**Entries provided:**
______________________________
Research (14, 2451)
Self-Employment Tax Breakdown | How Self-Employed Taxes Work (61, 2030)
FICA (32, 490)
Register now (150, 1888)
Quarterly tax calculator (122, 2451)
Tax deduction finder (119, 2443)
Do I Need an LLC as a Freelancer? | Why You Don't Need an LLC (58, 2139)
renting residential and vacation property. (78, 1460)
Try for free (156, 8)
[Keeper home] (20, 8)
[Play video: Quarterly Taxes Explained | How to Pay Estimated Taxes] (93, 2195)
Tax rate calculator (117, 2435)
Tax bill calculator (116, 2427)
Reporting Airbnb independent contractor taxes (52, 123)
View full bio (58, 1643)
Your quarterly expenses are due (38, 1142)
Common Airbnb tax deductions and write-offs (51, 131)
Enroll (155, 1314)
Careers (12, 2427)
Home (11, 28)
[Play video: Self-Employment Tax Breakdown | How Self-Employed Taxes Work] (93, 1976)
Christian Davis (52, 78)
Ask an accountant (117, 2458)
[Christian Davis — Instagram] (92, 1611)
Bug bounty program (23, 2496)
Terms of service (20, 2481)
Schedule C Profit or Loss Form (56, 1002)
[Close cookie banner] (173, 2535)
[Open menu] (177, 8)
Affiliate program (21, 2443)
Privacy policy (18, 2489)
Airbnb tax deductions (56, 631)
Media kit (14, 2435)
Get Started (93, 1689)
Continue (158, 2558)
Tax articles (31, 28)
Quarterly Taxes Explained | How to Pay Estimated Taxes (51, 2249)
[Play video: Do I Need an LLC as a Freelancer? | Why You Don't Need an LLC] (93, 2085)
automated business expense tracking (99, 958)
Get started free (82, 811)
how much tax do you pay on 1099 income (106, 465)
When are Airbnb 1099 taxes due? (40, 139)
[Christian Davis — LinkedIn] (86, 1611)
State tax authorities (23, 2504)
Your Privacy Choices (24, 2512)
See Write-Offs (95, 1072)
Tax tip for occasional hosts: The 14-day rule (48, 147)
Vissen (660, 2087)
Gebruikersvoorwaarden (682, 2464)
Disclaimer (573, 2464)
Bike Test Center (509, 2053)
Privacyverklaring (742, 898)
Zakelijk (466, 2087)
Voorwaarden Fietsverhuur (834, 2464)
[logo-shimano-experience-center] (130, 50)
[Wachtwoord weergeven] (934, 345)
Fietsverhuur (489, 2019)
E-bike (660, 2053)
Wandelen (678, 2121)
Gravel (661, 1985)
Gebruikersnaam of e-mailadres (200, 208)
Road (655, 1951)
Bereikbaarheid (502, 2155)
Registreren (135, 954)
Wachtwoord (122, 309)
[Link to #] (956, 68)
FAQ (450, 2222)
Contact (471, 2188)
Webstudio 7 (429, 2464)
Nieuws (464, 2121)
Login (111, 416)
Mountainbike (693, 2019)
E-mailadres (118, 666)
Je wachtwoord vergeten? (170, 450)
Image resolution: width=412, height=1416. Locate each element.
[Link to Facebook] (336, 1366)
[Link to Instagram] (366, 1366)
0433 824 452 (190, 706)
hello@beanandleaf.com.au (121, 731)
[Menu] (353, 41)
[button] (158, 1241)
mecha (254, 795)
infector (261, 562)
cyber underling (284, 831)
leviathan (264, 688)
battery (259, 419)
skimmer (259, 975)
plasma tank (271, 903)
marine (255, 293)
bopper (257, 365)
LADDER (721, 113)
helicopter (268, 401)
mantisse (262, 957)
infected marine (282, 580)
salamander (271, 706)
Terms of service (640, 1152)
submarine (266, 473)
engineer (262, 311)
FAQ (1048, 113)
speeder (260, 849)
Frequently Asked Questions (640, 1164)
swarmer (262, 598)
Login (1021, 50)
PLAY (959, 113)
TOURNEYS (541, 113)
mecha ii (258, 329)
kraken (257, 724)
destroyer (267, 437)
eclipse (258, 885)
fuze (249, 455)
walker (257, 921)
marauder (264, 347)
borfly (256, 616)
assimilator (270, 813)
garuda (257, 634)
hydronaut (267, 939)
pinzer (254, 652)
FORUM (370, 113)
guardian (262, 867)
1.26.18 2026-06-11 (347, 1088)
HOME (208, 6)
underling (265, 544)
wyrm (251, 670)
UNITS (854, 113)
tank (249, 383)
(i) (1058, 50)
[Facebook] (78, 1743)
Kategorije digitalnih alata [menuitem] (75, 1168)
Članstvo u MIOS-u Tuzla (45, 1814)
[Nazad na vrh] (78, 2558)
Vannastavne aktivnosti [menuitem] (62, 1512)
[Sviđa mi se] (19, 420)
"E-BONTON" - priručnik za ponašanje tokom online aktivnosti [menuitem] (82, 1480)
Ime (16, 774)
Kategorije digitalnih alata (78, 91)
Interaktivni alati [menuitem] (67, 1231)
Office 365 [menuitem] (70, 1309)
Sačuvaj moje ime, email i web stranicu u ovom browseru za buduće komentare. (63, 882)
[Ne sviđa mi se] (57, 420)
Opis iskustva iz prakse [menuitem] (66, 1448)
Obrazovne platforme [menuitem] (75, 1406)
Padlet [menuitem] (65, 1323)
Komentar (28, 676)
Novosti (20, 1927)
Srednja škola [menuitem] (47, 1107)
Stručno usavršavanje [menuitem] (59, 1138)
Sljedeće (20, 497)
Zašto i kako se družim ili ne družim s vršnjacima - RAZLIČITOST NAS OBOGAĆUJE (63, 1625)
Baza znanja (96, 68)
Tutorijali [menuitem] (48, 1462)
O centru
______________________________
Please copy only these lines, exactly: the first line of the records through the line containing "Wachtwoord (122, 309)", ends included.

Research (14, 2451)
Self-Employment Tax Breakdown | How Self-Employed Taxes Work (61, 2030)
FICA (32, 490)
Register now (150, 1888)
Quarterly tax calculator (122, 2451)
Tax deduction finder (119, 2443)
Do I Need an LLC as a Freelancer? | Why You Don't Need an LLC (58, 2139)
renting residential and vacation property. (78, 1460)
Try for free (156, 8)
[Keeper home] (20, 8)
[Play video: Quarterly Taxes Explained | How to Pay Estimated Taxes] (93, 2195)
Tax rate calculator (117, 2435)
Tax bill calculator (116, 2427)
Reporting Airbnb independent contractor taxes (52, 123)
View full bio (58, 1643)
Your quarterly expenses are due (38, 1142)
Common Airbnb tax deductions and write-offs (51, 131)
Enroll (155, 1314)
Careers (12, 2427)
Home (11, 28)
[Play video: Self-Employment Tax Breakdown | How Self-Employed Taxes Work] (93, 1976)
Christian Davis (52, 78)
Ask an accountant (117, 2458)
[Christian Davis — Instagram] (92, 1611)
Bug bounty program (23, 2496)
Terms of service (20, 2481)
Schedule C Profit or Loss Form (56, 1002)
[Close cookie banner] (173, 2535)
[Open menu] (177, 8)
Affiliate program (21, 2443)
Privacy policy (18, 2489)
Airbnb tax deductions (56, 631)
Media kit (14, 2435)
Get Started (93, 1689)
Continue (158, 2558)
Tax articles (31, 28)
Quarterly Taxes Explained | How to Pay Estimated Taxes (51, 2249)
[Play video: Do I Need an LLC as a Freelancer? | Why You Don't Need an LLC] (93, 2085)
automated business expense tracking (99, 958)
Get started free (82, 811)
how much tax do you pay on 1099 income (106, 465)
When are Airbnb 1099 taxes due? (40, 139)
[Christian Davis — LinkedIn] (86, 1611)
State tax authorities (23, 2504)
Your Privacy Choices (24, 2512)
See Write-Offs (95, 1072)
Tax tip for occasional hosts: The 14-day rule (48, 147)
Vissen (660, 2087)
Gebruikersvoorwaarden (682, 2464)
Disclaimer (573, 2464)
Bike Test Center (509, 2053)
Privacyverklaring (742, 898)
Zakelijk (466, 2087)
Voorwaarden Fietsverhuur (834, 2464)
[logo-shimano-experience-center] (130, 50)
[Wachtwoord weergeven] (934, 345)
Fietsverhuur (489, 2019)
E-bike (660, 2053)
Wandelen (678, 2121)
Gravel (661, 1985)
Gebruikersnaam of e-mailadres (200, 208)
Road (655, 1951)
Bereikbaarheid (502, 2155)
Registreren (135, 954)
Wachtwoord (122, 309)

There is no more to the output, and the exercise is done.